*WHAT NEEDS TO BE DONE*. Some lines of the records below include the word "post". Report how many, and write nothing besides the number.

[Stored records]
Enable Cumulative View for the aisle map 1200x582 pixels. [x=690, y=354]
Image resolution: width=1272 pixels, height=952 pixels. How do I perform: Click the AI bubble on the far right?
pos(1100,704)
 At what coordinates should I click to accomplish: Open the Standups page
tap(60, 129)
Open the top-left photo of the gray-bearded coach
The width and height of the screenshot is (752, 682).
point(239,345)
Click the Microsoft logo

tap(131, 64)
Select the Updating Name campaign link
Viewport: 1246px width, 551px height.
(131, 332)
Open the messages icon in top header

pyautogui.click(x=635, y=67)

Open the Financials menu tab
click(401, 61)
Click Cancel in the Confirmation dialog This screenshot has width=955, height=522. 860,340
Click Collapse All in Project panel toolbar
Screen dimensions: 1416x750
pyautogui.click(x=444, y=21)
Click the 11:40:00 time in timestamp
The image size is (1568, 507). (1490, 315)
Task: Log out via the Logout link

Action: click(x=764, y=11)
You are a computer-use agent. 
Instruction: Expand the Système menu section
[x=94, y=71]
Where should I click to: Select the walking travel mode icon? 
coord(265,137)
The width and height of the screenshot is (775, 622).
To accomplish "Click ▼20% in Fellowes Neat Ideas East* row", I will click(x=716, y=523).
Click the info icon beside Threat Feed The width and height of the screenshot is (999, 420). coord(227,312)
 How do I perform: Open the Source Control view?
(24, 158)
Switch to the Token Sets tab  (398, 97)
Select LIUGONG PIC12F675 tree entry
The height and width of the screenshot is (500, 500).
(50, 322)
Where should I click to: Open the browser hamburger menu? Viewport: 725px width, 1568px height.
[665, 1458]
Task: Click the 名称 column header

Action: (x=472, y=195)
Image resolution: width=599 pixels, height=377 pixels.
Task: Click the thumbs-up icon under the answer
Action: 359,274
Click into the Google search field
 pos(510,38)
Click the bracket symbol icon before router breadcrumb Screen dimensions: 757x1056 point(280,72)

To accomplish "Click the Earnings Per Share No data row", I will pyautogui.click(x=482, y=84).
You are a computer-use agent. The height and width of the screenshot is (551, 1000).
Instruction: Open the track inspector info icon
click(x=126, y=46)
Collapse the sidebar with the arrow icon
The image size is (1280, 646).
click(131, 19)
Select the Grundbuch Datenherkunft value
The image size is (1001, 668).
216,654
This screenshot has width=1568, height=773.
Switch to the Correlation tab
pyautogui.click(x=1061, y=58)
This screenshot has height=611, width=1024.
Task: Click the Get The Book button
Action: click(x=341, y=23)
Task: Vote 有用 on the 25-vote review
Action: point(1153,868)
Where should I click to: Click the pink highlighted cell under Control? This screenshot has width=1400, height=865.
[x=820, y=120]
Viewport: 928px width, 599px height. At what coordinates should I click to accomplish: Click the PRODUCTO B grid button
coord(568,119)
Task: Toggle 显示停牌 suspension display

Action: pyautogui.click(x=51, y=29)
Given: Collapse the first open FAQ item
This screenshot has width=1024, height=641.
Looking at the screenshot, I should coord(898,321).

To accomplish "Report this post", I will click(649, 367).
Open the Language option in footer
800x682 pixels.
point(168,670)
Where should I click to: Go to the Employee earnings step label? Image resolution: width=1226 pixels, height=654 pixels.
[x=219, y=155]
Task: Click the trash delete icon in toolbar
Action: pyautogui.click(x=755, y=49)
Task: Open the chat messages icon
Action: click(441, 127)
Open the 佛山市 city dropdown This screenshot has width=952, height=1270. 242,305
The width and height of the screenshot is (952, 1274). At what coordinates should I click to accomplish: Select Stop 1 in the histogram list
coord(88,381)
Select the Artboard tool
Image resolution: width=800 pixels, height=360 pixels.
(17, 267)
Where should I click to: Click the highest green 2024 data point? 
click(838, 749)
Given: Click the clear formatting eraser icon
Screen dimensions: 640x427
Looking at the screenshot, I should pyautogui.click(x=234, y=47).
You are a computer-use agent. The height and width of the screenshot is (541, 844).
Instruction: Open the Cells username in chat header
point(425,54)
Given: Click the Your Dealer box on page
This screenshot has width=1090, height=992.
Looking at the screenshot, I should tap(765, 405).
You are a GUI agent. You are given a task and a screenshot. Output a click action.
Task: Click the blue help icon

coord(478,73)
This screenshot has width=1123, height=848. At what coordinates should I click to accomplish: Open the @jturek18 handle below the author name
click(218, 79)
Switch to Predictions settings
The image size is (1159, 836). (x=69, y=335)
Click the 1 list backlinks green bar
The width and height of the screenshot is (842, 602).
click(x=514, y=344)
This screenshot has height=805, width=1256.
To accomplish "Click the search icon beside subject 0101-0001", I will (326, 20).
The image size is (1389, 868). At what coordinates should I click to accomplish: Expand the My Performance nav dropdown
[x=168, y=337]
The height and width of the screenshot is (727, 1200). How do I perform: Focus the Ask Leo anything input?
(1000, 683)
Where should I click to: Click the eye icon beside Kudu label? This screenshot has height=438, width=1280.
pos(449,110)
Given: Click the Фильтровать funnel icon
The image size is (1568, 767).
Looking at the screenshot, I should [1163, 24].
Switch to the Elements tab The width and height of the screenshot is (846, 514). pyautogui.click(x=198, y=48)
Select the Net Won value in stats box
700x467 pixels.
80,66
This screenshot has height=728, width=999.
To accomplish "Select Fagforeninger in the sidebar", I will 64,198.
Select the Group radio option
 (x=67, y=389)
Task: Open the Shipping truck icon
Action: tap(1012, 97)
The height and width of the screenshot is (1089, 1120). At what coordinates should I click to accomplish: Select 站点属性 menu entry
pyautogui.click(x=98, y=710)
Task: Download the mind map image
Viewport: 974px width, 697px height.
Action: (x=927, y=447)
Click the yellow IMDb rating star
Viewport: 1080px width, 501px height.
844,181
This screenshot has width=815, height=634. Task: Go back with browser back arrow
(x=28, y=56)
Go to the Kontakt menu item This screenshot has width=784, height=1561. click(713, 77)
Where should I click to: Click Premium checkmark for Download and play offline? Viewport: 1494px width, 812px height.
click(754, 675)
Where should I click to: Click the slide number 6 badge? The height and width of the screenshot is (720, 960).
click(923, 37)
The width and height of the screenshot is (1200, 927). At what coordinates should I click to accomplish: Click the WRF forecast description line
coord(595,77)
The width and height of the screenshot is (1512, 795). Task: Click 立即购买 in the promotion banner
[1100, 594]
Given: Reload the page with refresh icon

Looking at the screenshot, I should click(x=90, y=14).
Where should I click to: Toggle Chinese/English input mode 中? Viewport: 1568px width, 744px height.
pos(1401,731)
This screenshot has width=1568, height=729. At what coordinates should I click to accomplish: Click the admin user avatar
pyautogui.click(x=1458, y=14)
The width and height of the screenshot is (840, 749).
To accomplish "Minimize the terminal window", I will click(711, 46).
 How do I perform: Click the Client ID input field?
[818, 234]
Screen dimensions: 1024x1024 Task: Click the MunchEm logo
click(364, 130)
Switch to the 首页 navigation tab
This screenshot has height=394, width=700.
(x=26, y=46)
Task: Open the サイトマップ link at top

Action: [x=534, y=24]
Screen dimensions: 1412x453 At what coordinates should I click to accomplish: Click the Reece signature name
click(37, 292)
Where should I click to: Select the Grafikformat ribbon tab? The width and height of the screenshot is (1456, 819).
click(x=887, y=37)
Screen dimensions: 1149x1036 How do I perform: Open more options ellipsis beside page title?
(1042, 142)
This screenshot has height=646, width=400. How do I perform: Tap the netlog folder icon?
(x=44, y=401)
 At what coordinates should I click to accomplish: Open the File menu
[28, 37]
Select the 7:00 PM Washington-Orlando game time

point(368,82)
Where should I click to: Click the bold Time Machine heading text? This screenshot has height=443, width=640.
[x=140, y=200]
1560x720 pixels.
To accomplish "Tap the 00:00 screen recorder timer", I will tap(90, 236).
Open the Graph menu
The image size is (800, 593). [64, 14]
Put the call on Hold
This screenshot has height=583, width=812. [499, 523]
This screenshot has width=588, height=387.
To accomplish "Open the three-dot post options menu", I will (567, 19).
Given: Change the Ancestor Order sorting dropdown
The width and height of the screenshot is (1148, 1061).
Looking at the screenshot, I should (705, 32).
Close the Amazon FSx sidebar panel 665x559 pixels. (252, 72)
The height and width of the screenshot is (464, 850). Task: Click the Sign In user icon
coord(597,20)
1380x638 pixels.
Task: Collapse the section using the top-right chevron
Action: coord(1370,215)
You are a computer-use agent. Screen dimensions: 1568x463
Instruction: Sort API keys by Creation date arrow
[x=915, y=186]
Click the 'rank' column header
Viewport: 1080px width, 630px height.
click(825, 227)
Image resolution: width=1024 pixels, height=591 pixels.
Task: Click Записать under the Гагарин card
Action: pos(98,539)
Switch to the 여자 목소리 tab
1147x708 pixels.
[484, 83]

*ANSWER SPACE*. 2